Analysis of σA promoter sequences of spo0M gene.

The transcription units of representative organisms of the genus Bacillus carrying the spo0M gene were obtained from the ProOpDB operon database [45] and their corresponding 5´ intergenic regions were obtained from the GeConT web server [46]. These sequences were used to search for potential binding sites of the housekeeping σA using the algorithm of Mulligan et al. [47] and then represented as a logo using the WebLogo server [48].

Results and discussion

Spo0M homologs are found in non-sporulating bacteria

We started with the analysis of the function of Spo0M by determining which bacteria have homologs of this protein. As described in Materials and methods, we identified orthologs to Spo0M by employing the KEGG orthologous database.

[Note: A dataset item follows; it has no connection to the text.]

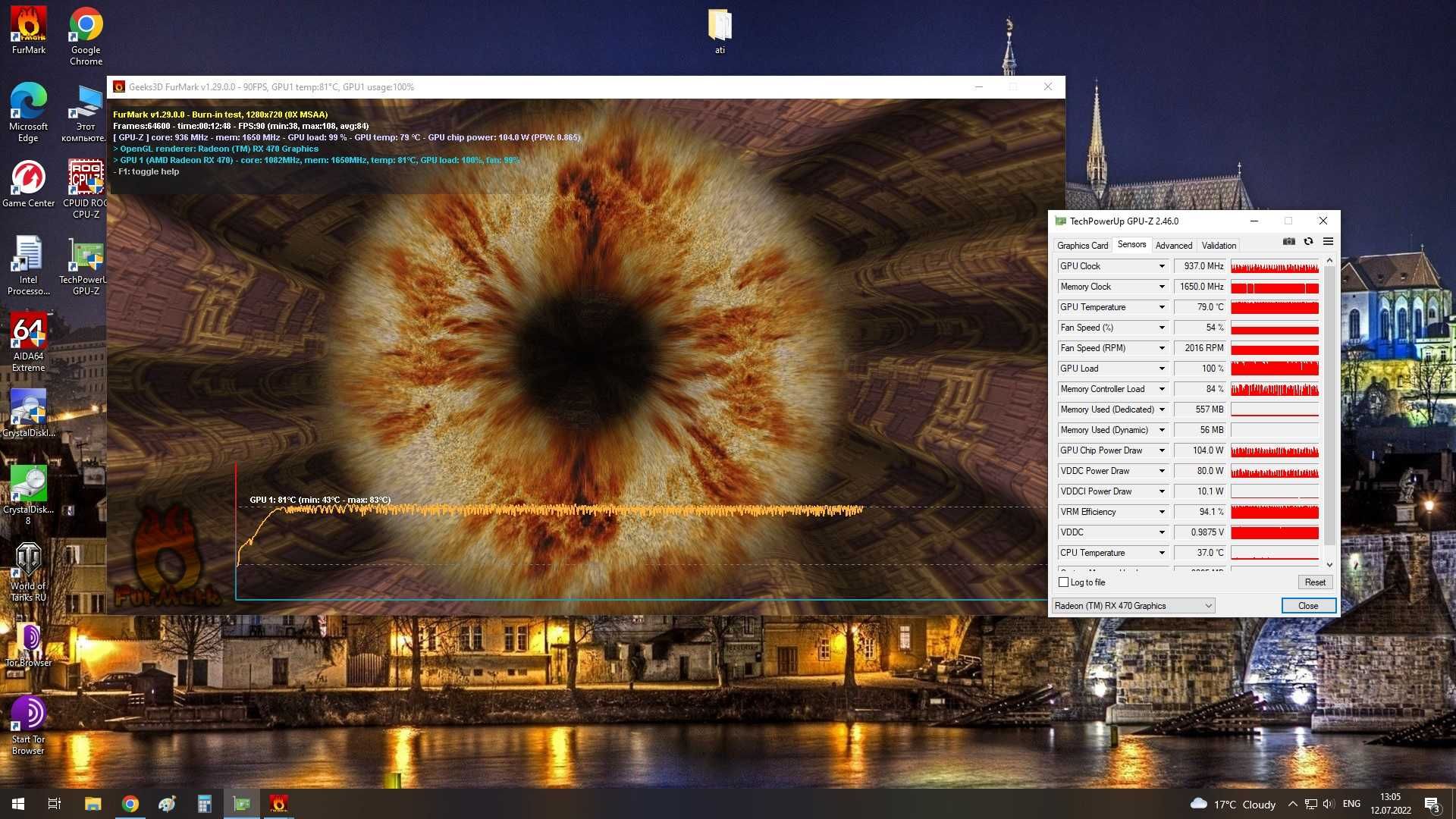Viewport: 1456px width, 819px height.
Task: Open the Validation tab
Action: click(x=1219, y=246)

All the prokaryote proteins considered in the set were related to the KO K06377 data set, defined as sporulation-control protein, using the default parameters [35]. Then, we classified the bacteria in the set as sporulating, non-sporulating or not determined, considering the annotations provided by the BacMap database [36]. Using the same approach as for Spo0M, we searched for orthologs of different proteins described to participate in sporulation, such Spo0A, the master regulator of sporulation, the sigma factors known to induce the genes involved in the cascade of sporulation both in Bacilli and Streptomyces (see Materials and methods), and some other genes, like spoIIA, reported to be induced during sporulation in B. subtilis. As shown in Fig 1, Spo0M homologs were not restricted to sporulating phyla like Firmicutes and Actinobacterias; they were also found in non-sporulating phyla, such as Euryarchaeota, Deinococcus, Chloroflexi, and Proteobacteria. It is interesting to note that in some species, such as Exiguobacterium sp. AT1b, Exiguobacterium sibiricum 255–15, Macrococcus caseolyticus JCSC5402, and Thermincola potens JR, the first three from the class Bacilli and the last one classified as Clostridia, in spite of having orthologs of Spo0A and Spo0M, the organism do not sporulate. Additionally, it is worth noting, that the rest of the orthologs of the sigma factors needed for the subsequent steps of sporulation are not present in these bacteria, so the presence of Spo0A may be related to other processes separate from sporulation. This observation, also suggests that the functional role of Spo0M should not only be restricted to sporulation (Fig 1) and opens the possibility of characterizing the function of Spo0M in depth.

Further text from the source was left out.